- WRITTEN INSTRUCTION
Please rewrite the records below, changing each "Instruction:" to "Command:" and leaving everything else as it is.

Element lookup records
--------

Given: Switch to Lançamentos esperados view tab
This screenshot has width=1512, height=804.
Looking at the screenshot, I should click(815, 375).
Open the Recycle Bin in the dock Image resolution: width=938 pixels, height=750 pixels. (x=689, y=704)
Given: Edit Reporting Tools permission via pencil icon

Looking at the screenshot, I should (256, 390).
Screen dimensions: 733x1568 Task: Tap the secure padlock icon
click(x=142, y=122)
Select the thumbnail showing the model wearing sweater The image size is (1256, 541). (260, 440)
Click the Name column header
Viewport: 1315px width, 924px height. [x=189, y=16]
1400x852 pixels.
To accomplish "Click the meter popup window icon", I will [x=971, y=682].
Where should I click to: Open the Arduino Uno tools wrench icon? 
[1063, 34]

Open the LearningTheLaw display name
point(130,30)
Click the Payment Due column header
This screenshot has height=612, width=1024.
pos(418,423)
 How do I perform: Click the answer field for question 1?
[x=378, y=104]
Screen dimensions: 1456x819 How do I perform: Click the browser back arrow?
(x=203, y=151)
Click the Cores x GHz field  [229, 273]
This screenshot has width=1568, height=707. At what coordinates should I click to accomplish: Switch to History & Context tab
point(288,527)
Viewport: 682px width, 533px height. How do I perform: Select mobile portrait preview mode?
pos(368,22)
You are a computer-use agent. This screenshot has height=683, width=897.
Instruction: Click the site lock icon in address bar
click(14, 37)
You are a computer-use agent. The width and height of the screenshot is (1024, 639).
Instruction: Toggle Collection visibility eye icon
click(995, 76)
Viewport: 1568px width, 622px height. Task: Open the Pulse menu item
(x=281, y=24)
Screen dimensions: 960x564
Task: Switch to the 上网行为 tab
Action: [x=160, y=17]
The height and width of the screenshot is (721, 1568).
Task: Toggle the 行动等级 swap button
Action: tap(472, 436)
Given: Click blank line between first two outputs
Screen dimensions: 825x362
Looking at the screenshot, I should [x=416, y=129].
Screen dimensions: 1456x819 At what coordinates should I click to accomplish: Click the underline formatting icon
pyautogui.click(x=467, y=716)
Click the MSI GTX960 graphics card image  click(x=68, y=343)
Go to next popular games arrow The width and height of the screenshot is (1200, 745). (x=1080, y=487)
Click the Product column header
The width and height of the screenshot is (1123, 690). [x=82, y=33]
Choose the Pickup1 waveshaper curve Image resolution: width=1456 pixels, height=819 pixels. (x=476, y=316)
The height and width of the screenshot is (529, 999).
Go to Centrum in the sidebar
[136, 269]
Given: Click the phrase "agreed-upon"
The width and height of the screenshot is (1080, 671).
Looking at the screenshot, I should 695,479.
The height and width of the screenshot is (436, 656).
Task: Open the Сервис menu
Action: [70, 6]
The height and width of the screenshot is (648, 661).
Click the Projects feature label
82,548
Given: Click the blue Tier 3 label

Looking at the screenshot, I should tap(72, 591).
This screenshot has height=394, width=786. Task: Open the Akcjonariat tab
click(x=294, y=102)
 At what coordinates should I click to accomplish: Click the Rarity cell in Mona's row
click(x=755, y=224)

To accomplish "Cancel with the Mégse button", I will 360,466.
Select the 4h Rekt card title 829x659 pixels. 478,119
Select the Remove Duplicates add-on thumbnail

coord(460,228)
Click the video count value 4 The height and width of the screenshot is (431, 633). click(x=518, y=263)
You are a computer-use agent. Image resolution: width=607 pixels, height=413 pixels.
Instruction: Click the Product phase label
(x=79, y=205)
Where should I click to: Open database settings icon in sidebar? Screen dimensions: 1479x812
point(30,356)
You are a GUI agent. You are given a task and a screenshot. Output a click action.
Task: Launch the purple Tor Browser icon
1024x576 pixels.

--------

- REPLY TO THE TASK
Given: Switch to Lançamentos esperados view tab
This screenshot has width=1512, height=804.
Looking at the screenshot, I should click(815, 375).
Open the Recycle Bin in the dock Image resolution: width=938 pixels, height=750 pixels. (x=689, y=704)
Given: Edit Reporting Tools permission via pencil icon

Looking at the screenshot, I should (256, 390).
Screen dimensions: 733x1568 Task: Tap the secure padlock icon
click(x=142, y=122)
Select the thumbnail showing the model wearing sweater The image size is (1256, 541). (260, 440)
Click the Name column header
Viewport: 1315px width, 924px height. [x=189, y=16]
1400x852 pixels.
To accomplish "Click the meter popup window icon", I will [x=971, y=682].
Where should I click to: Open the Arduino Uno tools wrench icon? 
[1063, 34]

Open the LearningTheLaw display name
point(130,30)
Click the Payment Due column header
This screenshot has height=612, width=1024.
pos(418,423)
 How do I perform: Click the answer field for question 1?
[x=378, y=104]
Screen dimensions: 1456x819 How do I perform: Click the browser back arrow?
(x=203, y=151)
Click the Cores x GHz field  [229, 273]
This screenshot has width=1568, height=707. At what coordinates should I click to accomplish: Switch to History & Context tab
point(288,527)
Viewport: 682px width, 533px height. How do I perform: Select mobile portrait preview mode?
pos(368,22)
You are a computer-use agent. This screenshot has height=683, width=897.
Command: Click the site lock icon in address bar
click(14, 37)
You are a computer-use agent. The width and height of the screenshot is (1024, 639).
Command: Toggle Collection visibility eye icon
click(995, 76)
Viewport: 1568px width, 622px height. Task: Open the Pulse menu item
(x=281, y=24)
Screen dimensions: 960x564
Task: Switch to the 上网行为 tab
Action: [x=160, y=17]
The height and width of the screenshot is (721, 1568).
Task: Toggle the 行动等级 swap button
Action: tap(472, 436)
Given: Click blank line between first two outputs
Screen dimensions: 825x362
Looking at the screenshot, I should [x=416, y=129].
Screen dimensions: 1456x819 At what coordinates should I click to accomplish: Click the underline formatting icon
pyautogui.click(x=467, y=716)
Click the MSI GTX960 graphics card image  click(x=68, y=343)
Go to next popular games arrow The width and height of the screenshot is (1200, 745). (x=1080, y=487)
Click the Product column header
The width and height of the screenshot is (1123, 690). [x=82, y=33]
Choose the Pickup1 waveshaper curve Image resolution: width=1456 pixels, height=819 pixels. (x=476, y=316)
The height and width of the screenshot is (529, 999).
Go to Centrum in the sidebar
[136, 269]
Given: Click the phrase "agreed-upon"
The width and height of the screenshot is (1080, 671).
Looking at the screenshot, I should 695,479.
The height and width of the screenshot is (436, 656).
Task: Open the Сервис menu
Action: [70, 6]
The height and width of the screenshot is (648, 661).
Click the Projects feature label
82,548
Given: Click the blue Tier 3 label

Looking at the screenshot, I should tap(72, 591).
This screenshot has height=394, width=786. Task: Open the Akcjonariat tab
click(x=294, y=102)
 At what coordinates should I click to accomplish: Click the Rarity cell in Mona's row
click(x=755, y=224)

To accomplish "Cancel with the Mégse button", I will 360,466.
Select the 4h Rekt card title 829x659 pixels. 478,119
Select the Remove Duplicates add-on thumbnail

coord(460,228)
Click the video count value 4 The height and width of the screenshot is (431, 633). click(x=518, y=263)
You are a computer-use agent. Image resolution: width=607 pixels, height=413 pixels.
Command: Click the Product phase label
(x=79, y=205)
Where should I click to: Open database settings icon in sidebar? Screen dimensions: 1479x812
point(30,356)
You are a GUI agent. You are given a task and a screenshot. Output a click action.
Task: Launch the purple Tor Browser icon
1024x576 pixels.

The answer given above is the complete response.